In contast, some major nations, including China (and by implication Russia), don’t invite others to their major naval exercises; and worse, the “others” do not deem China and Russia particularly useful partners to exercise with. For the US, there is a bit of the “I’m the popular kid on the block”–messaging approach to all this.
In larger geopolitical terms, though, significant in this Mai Tai military diplomacy is that China’s neighbours (all except Russia and North Korea) are signalling support for the US in general, and the USN in particular, at time when China–US tensions in the South China Sea are rising. ASEAN states might not be willing to sail with the US Navy through the disputed waters, but they are keen to exercise with the US Navy and seemingly show solidarity in that way.
RIMPAC participation seems to be a demonstration of passive support. It is noteworthy in this regard that Vietnam is attending this year’s exercise for the first time. Furthermore, Malaysia, while having attended before, will this year send a warship for the first time. The unusually large Philippines involvement similarly suggests it wishes to hedge its bets, and remind China it may have other options.
Ironically, the Chinese seem to be supporting this exercise in American soft power. Simultaneously, the People’s Liberation Army Navy is “helpfully” undertaking live-fire exercises off Taiwan. Such exercises partly reflect that this is the northern hemisphere exercise season, and partly, more worryingly, that relations with Taiwan are again getting testy. In recent months, China has been steadily ramping-up pressure on Taiwan, suggesting that Taiwan will be the next flashpoint for Chinese assertiveness.

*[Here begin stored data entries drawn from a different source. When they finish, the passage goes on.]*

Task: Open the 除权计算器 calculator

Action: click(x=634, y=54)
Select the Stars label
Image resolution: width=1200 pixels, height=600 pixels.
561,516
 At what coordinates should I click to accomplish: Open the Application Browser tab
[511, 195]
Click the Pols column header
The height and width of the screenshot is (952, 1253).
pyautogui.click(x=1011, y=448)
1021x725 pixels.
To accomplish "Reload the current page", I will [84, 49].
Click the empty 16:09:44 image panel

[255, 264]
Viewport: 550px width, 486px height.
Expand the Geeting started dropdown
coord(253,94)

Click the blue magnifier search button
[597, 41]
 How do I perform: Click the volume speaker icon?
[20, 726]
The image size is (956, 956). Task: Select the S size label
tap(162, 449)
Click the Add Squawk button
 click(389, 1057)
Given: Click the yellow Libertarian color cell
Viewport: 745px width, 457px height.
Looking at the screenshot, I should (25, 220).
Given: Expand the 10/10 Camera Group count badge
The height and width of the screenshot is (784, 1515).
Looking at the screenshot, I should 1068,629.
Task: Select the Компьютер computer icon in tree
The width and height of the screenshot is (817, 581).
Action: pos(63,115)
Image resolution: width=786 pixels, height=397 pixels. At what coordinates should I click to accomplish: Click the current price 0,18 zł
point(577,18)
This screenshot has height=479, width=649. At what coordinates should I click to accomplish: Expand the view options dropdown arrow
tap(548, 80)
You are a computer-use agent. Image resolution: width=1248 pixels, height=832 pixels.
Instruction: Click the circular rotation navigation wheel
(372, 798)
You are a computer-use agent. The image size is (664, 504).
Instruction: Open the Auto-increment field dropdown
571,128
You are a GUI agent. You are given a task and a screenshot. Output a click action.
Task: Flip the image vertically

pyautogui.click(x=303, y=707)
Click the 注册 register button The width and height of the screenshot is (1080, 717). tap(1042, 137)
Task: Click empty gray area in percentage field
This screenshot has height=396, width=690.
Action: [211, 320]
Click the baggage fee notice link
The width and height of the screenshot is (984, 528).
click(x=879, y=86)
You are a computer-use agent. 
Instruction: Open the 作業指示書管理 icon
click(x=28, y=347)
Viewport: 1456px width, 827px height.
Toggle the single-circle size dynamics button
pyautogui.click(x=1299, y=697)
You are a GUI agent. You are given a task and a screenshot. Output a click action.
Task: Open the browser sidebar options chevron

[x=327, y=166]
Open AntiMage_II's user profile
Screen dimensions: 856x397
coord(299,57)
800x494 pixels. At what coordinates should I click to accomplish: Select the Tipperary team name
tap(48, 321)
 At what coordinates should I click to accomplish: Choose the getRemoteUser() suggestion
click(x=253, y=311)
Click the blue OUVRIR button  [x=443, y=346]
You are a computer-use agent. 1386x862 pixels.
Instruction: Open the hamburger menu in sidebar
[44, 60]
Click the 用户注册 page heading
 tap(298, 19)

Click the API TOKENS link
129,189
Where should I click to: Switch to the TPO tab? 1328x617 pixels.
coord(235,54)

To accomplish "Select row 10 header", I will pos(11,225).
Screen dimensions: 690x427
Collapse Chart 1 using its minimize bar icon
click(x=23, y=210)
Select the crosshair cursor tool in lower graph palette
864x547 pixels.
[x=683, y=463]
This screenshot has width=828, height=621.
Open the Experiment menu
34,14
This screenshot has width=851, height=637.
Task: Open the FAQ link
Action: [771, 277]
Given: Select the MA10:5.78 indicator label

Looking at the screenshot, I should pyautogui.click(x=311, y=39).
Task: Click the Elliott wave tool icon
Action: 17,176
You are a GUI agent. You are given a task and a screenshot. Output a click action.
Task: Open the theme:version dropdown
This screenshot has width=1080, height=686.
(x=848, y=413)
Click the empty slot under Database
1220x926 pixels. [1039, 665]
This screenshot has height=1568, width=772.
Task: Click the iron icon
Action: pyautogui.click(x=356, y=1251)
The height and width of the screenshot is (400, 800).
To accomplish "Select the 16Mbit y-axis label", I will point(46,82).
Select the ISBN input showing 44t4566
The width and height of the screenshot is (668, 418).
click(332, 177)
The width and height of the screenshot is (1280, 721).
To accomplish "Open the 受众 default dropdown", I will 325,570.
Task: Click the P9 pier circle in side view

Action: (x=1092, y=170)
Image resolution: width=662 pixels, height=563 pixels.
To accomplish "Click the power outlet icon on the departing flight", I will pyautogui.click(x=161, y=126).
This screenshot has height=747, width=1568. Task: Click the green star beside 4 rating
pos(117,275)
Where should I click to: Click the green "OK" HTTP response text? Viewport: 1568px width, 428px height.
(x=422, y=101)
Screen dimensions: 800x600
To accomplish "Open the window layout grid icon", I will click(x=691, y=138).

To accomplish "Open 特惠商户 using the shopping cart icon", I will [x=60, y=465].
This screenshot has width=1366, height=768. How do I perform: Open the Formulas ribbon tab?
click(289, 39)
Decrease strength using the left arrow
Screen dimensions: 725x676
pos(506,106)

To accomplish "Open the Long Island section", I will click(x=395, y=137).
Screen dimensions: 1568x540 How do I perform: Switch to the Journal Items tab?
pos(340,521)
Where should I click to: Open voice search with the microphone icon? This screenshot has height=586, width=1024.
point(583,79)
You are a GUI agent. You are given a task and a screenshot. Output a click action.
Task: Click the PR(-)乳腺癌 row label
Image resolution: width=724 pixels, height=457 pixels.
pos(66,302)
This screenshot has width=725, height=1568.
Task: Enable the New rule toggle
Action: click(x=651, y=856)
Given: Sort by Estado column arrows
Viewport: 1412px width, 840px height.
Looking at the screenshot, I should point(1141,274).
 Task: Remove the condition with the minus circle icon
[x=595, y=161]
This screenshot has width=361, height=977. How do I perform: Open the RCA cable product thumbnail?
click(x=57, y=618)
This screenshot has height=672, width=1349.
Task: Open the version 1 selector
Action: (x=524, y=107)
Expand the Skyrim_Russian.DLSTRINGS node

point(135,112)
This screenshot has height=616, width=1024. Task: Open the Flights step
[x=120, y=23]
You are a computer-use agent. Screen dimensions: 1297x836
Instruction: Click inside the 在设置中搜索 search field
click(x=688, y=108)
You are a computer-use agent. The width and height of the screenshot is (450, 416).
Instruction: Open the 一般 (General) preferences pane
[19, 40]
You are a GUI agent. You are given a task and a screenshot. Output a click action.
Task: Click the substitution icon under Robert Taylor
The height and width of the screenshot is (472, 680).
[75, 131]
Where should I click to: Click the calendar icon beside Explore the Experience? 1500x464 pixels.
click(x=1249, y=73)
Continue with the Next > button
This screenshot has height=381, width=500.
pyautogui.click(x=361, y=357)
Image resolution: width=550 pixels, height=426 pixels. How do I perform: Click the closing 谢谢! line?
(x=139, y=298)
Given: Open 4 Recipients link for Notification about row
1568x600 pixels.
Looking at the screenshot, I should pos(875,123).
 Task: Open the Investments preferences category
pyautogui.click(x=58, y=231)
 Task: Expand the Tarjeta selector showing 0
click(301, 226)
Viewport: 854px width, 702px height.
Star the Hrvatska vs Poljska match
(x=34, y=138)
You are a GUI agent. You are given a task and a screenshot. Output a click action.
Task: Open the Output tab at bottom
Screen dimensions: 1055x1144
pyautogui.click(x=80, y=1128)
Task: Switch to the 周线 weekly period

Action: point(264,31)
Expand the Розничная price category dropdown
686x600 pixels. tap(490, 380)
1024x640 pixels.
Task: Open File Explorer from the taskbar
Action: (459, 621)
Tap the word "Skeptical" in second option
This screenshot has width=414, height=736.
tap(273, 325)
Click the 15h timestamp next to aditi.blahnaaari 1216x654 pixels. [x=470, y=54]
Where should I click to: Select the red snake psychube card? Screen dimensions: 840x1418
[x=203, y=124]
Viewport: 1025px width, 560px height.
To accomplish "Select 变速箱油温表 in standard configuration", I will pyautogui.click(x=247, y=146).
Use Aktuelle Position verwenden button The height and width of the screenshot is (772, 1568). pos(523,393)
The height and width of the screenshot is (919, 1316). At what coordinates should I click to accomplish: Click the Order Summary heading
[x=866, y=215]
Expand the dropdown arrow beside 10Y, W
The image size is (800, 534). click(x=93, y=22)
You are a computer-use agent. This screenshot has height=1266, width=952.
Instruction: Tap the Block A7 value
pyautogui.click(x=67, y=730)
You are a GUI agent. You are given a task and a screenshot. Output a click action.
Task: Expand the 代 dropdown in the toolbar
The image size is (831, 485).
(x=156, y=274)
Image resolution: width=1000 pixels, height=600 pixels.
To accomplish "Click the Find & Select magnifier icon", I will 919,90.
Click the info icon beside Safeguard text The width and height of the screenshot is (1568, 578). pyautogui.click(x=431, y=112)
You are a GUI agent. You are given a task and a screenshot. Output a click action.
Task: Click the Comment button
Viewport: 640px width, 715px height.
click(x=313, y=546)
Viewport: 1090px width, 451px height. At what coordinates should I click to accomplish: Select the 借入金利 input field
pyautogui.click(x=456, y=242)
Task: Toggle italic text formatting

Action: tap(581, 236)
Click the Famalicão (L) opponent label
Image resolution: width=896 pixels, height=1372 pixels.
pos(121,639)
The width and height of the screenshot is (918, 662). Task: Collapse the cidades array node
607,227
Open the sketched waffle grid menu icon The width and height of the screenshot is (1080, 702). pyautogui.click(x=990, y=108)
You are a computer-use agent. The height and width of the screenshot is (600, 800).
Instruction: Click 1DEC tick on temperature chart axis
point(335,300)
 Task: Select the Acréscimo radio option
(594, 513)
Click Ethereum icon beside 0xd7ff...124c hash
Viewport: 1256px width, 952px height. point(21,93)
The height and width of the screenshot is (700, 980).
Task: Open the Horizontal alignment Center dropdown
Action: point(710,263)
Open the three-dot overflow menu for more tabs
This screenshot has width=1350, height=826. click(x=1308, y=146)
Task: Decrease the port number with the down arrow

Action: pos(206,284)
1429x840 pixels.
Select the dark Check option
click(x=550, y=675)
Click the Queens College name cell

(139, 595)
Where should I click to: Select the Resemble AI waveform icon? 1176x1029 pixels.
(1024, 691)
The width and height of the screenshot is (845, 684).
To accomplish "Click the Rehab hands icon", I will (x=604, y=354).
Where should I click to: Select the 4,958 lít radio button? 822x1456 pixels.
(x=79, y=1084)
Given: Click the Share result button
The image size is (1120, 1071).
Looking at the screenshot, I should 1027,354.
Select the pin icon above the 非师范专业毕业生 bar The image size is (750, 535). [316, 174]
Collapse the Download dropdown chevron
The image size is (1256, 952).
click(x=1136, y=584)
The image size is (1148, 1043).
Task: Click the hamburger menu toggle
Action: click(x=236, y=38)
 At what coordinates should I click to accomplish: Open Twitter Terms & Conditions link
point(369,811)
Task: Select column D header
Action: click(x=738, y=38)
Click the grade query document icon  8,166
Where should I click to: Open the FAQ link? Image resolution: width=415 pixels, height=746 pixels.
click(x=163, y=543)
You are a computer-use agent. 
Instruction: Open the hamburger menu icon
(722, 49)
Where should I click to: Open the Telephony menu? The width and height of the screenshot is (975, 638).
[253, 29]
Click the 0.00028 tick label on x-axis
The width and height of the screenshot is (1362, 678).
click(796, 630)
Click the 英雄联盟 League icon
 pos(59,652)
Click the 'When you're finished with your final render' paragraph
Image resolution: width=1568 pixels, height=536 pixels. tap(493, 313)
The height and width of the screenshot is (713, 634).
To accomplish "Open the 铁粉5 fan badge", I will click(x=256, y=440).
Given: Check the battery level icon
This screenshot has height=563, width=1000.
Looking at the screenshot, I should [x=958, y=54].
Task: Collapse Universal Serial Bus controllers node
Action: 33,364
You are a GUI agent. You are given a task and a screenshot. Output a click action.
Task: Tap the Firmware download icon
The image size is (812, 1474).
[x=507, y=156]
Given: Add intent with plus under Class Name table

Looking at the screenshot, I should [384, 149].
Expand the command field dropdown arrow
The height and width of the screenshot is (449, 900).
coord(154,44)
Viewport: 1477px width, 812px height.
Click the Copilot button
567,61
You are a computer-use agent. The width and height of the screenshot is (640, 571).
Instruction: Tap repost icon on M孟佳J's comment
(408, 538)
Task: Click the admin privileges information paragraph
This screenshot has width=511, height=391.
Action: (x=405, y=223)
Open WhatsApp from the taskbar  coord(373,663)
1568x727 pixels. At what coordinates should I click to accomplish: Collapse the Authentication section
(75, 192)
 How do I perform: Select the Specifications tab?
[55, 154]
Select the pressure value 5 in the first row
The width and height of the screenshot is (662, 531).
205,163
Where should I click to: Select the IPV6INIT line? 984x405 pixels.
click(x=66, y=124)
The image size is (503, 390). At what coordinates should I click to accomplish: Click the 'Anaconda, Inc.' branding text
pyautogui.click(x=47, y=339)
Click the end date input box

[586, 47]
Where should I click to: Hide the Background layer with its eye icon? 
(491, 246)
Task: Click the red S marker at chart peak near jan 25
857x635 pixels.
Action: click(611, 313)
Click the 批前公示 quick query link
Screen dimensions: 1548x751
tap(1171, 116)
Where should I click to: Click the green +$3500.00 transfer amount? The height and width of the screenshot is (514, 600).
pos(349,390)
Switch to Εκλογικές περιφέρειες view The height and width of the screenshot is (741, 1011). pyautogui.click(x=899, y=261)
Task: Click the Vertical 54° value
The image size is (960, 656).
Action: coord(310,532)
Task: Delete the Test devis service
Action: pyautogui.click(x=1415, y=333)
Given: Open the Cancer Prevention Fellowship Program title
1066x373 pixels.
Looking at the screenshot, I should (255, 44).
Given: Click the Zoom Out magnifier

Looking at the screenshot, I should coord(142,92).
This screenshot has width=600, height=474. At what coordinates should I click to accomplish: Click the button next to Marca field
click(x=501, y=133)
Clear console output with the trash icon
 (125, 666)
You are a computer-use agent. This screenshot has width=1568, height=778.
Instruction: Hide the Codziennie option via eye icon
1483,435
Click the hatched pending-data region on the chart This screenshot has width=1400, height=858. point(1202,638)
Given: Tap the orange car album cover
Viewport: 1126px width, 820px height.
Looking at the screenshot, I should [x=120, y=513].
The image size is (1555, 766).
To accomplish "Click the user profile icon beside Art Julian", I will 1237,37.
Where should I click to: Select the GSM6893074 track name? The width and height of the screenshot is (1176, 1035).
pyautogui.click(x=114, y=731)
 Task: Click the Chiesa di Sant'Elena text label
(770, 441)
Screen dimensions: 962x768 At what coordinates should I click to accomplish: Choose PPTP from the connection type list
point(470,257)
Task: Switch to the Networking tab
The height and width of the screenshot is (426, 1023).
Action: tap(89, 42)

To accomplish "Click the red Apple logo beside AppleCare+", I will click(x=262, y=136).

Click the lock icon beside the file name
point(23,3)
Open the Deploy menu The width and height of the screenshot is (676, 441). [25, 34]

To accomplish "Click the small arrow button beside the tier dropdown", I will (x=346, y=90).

Again the symbolism and subtexts are obvious and will inevitably be highlighted. China – very publicly disinvited from RIMPAC due to its militant assertiveness – is now unilaterally threatening a close neighbour, undertaking what some might describe as provocative military war games. In contrast, the multilateralist US Navy is working with other navies to be better prepared for any future humanitarian and natural disasters.
Such sharp distinctions will without doubt be made over the next month or so, and to some extent will have some truth.
Given RIMPAC lasts a month, in the background, of course, much else will happen. In July, US President Donald Trump is expected to insult the Europeans and Canadians, and actively try to damage NATO and the European Union while praising Russia’s President Vladimir Putin and pushing for Russia to rejoin the G7, a forum for democracies. If this happens, some EU nations, and maybe others, might wonder why they are supporting a US exercise in the Pacific.
Such is the conspicuous incoherence in contemporary US foreign policy. Indeed, to some degree RIMPAC 2018 possibly reflects that the US Navy is taking a long-term big-picture view of the world beyond the Trump presidency, and accordingly sustaining exercises with friends, allies, and partners regardless of the current administration. The other participants at this year’s RIMPAC may hold a similar perspective.
And that brings us to an unusual development. For the first time, Israel is formally attending this year’s RIMPAC. Hawaii is a long way from the Mediterranean, the Syrian war, and even Iran. Presumably Israel is building bridges with the newly titled US Indo-Pacific Command, raising the question: to what end?